**What to produce:**
Reproduce the records starting with the line that contains "Where should I click to: Open" and going on through the line that contains "pos(27,125)", with the requests left unchanged. Multiply each coordinate in the answers by 1.9 and round to whole numbers, rounding halves up.

**Recorded data:**
────────

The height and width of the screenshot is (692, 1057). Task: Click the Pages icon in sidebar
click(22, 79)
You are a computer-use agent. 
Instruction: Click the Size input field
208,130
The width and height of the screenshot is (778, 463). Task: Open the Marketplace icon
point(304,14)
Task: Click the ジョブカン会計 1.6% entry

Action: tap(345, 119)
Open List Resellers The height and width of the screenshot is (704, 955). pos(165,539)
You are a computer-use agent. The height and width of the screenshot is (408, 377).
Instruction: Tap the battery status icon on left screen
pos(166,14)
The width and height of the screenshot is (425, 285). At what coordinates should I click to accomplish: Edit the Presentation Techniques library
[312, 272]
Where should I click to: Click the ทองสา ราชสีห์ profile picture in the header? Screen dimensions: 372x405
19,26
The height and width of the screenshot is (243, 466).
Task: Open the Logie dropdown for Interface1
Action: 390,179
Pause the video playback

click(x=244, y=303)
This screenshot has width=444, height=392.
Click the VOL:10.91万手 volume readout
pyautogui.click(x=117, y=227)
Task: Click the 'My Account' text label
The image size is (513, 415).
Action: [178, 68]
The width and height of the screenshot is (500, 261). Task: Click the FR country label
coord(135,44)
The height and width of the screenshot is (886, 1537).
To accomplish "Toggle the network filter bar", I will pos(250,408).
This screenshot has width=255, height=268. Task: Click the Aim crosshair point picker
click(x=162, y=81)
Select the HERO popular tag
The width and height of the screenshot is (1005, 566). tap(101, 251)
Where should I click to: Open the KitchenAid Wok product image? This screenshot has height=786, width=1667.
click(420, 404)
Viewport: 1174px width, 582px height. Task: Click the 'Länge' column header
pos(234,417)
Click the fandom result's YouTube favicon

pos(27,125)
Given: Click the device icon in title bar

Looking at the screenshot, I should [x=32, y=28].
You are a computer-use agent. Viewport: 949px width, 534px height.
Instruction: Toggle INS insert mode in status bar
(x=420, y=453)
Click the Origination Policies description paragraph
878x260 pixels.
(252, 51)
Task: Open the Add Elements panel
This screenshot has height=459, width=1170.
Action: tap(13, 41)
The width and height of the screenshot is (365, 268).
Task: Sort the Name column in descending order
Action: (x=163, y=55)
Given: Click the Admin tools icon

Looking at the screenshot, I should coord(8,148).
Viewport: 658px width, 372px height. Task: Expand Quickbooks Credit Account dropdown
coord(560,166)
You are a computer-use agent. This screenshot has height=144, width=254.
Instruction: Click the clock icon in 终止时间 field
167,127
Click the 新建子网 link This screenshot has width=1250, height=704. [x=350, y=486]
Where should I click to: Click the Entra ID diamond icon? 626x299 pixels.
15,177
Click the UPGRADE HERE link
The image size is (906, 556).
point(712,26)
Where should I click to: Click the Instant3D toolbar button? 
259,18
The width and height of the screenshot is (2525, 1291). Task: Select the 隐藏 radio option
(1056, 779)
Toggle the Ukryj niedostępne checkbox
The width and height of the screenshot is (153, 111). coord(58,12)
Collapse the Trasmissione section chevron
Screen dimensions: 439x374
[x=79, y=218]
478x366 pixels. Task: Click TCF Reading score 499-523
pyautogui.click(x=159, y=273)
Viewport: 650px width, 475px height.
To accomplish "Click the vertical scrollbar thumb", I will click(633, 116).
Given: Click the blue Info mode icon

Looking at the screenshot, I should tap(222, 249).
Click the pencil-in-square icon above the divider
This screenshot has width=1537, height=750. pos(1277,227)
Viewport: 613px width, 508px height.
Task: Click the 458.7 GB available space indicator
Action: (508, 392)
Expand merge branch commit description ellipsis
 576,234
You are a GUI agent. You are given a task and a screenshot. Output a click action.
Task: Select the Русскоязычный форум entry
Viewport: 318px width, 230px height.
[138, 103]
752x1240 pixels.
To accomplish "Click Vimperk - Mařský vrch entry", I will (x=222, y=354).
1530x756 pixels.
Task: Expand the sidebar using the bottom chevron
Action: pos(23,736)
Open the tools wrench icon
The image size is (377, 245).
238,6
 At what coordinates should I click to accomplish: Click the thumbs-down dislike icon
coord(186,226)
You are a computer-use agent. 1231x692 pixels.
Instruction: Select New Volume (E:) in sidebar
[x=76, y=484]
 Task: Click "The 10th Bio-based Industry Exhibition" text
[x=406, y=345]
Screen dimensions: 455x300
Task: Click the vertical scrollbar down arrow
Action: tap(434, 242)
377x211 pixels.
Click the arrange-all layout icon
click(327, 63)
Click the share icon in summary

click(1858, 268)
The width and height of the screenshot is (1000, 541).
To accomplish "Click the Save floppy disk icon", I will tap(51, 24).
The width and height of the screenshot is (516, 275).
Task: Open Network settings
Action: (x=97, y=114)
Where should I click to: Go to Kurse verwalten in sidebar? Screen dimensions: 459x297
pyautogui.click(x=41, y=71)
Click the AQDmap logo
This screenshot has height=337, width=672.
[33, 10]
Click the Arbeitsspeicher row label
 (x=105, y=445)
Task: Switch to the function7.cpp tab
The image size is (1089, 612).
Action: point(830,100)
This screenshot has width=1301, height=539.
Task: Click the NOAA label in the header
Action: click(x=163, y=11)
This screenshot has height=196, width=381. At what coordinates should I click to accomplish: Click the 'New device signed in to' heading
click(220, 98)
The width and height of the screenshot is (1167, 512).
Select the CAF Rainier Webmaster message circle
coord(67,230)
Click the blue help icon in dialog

────────

**Expected output:**
Where should I click to: Open the KitchenAid Wok product image? This screenshot has height=786, width=1667.
click(798, 768)
Viewport: 1174px width, 582px height. Task: Click the 'Länge' column header
pos(445,792)
Click the fandom result's YouTube favicon

pos(51,238)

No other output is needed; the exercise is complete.